5.2 Distribution of the action values
Figure 3 shows the number of actions that players execute on average per 90 minutes and the average value of their actions for those players who played at least 900 minutes during the 2016/2017 season. Naturally, there is a tension between these two quantities. If a player performs a high number of actions, then it is harder for each action to have a high value. The 15 highest-rated players according to our metric are highlighted in red.
The grey dotted isoline shows the gap in total contribution between Messi and other players. This isoline is curved since a player’s total contribution is computed as the average value per action (x-axis) multiplied by the number of actions per 90 minutes (y-axis).
The plot shows that strikers like Harry Kane (Tottenham Hotspur), Luis Suárez (Barcelona), Kylian Mbappé (AS Monaco), and Pierre-Emerick Aubameyang (Borussia Dortmund) are less involved in the game as they perform a relatively low number of actions on average. However, the actions they do perform tend to be highly valued. In contrast, players like Arjen Robben (Bayern Munich), Eden Hazard (Chelsea), and Philippe Coutinho (Liverpool) perform more actions although the average value of their actions is considerably lower. Cesc Fàbregas (Chelsea), Isco (Real Madrid), and James Rodríguez (Real Madrid) perform more actions per 90 minutes than them while maintaining a higher average value per action. Finally, as shown by the isoline and more traditional statistics,333https://fivethirtyeight.com/features/lionel-messi-is-impossible/ Lionel Messi is clearly in a class of his own.

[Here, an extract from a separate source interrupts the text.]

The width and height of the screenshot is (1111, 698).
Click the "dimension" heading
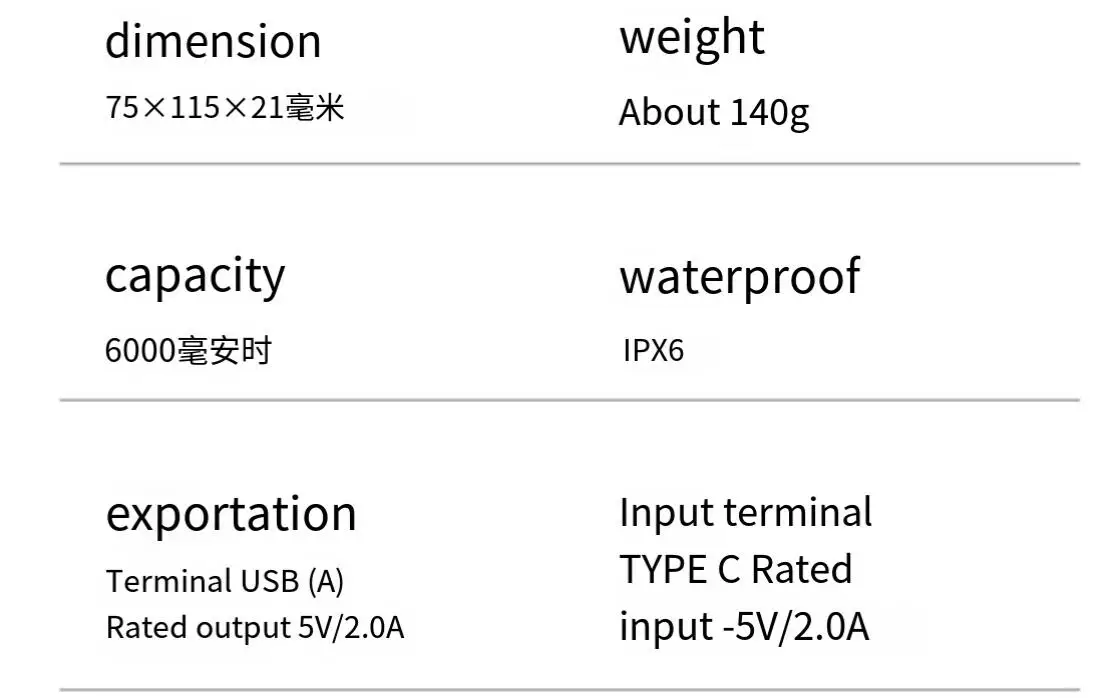point(213,42)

For nine positions on the pitch, Figure 4 shows the distribution of the average ratings per game for those players who played at least 900 minutes during the 2016/2017 season. The highest-rated player for each position is highlighted in red.
5.3 Selection of 2016/2017 team of the season
Figure 5 shows the best possible line-up for the 2016/2017 season according to our metric. For each position, the line-up includes the highest-ranked player who played at least 900 minutes, which is the equivalent of ten full games, in that particular position. The offensive line features the likes of Eden Hazard (Chelsea), the inevitable Lionel Messi (Barcelona), and teenage star Kylian Mbappé, who joined Paris Saint-Germain on a loan from AS Monaco last summer. The French striker will move to the French giants on a permanent basis next summer for a transfer fee rumoured to be around 90 million euros.444https://www.transfermarkt.com/kylian-mbappe/profil/spieler/342229 The midfield consists of Kevin De Bruyne (Manchester City), Isco (Real Madrid), and Cesc Fàbregas (Chelsea), who were all key figures for their respective teams during the previous campaign. However, the composition of the defensive line is somewhat more surprising. Serie A centre backs Vlad Chirices (Napoli) and Leonardo Bonucci (Juventus) combine their strength with excellent passing abilities. Bundesliga wing-backs Markus Suttner (FC Ingolstadt 04) and Lukasz Piszczek (Borussia Dortmund) are known for overlapping and providing support in offense. Goalkeeper Jordan Pickford got relegated with Sunderland last season but moved to Everton over the summer nevertheless. These somewhat surprising names in the defensive line reveal one limitation of HATTRICS-OTB. That is, the algorithm only values on-the-ball actions, while defending is often more about preventing your opponent from gaining possession of the ball by clever positioning and anticipation. More specifically, goalkeepers are rewarded for their interventions but not punished for the goals they concede.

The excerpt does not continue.